> ASSIGNMENT
Print nothing except the lines of the listing below from the line with "Home (46, 159)" to the line with "jsanders@... (919, 1536)", each exactly as written, both ends included.

::::

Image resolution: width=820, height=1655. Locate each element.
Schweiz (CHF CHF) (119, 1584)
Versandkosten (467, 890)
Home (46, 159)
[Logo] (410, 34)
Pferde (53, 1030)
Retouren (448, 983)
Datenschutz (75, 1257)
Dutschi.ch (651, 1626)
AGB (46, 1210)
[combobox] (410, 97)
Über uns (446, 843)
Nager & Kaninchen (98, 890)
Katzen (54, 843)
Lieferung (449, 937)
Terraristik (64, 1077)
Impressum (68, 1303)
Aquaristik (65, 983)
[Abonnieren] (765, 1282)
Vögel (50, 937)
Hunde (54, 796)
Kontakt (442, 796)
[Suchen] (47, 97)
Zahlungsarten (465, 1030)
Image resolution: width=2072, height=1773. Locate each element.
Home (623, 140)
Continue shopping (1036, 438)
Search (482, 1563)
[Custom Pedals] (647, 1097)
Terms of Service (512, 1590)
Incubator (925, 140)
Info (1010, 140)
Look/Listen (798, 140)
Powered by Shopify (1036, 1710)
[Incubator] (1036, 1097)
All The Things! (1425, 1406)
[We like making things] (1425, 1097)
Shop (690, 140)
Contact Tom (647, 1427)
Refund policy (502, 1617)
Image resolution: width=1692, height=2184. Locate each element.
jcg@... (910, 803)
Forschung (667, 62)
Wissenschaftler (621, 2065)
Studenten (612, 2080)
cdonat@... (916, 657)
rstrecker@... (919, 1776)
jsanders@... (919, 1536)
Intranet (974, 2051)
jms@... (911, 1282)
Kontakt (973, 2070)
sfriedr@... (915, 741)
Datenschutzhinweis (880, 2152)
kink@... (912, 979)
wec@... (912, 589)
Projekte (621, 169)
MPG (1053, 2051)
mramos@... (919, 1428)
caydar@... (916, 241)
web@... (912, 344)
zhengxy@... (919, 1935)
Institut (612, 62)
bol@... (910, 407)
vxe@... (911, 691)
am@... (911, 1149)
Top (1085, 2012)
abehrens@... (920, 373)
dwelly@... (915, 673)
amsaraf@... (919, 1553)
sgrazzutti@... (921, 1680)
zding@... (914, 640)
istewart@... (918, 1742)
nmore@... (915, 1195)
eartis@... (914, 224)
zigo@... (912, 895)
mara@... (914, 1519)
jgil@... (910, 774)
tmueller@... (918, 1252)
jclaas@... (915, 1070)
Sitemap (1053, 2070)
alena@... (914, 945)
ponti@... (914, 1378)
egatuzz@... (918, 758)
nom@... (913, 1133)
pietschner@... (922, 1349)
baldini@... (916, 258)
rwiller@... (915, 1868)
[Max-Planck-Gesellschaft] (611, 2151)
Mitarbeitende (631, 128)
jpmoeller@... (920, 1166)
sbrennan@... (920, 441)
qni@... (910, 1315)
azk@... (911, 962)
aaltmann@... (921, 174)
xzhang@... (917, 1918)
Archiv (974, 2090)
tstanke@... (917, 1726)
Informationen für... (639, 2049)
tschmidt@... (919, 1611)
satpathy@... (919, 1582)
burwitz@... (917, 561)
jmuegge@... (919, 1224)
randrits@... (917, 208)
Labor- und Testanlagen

::::

> SOLUTION TO THE EXERCISE
Home (46, 159)
[Logo] (410, 34)
Pferde (53, 1030)
Retouren (448, 983)
Datenschutz (75, 1257)
Dutschi.ch (651, 1626)
AGB (46, 1210)
[combobox] (410, 97)
Über uns (446, 843)
Nager & Kaninchen (98, 890)
Katzen (54, 843)
Lieferung (449, 937)
Terraristik (64, 1077)
Impressum (68, 1303)
Aquaristik (65, 983)
[Abonnieren] (765, 1282)
Vögel (50, 937)
Hunde (54, 796)
Kontakt (442, 796)
[Suchen] (47, 97)
Zahlungsarten (465, 1030)
Image resolution: width=2072, height=1773. Locate each element.
Home (623, 140)
Continue shopping (1036, 438)
Search (482, 1563)
[Custom Pedals] (647, 1097)
Terms of Service (512, 1590)
Incubator (925, 140)
Info (1010, 140)
Look/Listen (798, 140)
Powered by Shopify (1036, 1710)
[Incubator] (1036, 1097)
All The Things! (1425, 1406)
[We like making things] (1425, 1097)
Shop (690, 140)
Contact Tom (647, 1427)
Refund policy (502, 1617)
Image resolution: width=1692, height=2184. Locate each element.
jcg@... (910, 803)
Forschung (667, 62)
Wissenschaftler (621, 2065)
Studenten (612, 2080)
cdonat@... (916, 657)
rstrecker@... (919, 1776)
jsanders@... (919, 1536)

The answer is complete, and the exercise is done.